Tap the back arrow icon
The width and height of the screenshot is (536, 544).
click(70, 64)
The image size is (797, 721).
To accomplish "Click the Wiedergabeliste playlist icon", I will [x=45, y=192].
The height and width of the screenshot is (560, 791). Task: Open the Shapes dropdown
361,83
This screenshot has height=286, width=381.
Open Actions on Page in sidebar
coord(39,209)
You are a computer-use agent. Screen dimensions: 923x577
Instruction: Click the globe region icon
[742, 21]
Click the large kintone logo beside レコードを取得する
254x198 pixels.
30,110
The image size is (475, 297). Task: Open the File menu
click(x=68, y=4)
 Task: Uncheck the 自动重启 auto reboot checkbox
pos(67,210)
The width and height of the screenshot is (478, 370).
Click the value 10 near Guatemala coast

=-=-=

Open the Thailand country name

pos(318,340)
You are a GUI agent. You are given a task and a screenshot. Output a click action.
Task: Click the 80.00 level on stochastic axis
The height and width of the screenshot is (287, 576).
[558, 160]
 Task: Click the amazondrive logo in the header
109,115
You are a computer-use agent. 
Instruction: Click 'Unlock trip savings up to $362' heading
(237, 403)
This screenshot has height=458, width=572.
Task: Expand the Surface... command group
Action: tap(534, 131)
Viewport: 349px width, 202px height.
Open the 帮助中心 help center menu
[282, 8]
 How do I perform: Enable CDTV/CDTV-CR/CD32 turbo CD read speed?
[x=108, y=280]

=-=-=

• INSTRUCTIONS FOR THE TASK: Which lines in the records above contain the word "agent"? Copy each one.

• EXERCISE ANSWER:
You are a computer-use agent. Screen dimensions: 923x577
You are a GUI agent. You are given a task and a screenshot. Output a click action.
You are a computer-use agent. 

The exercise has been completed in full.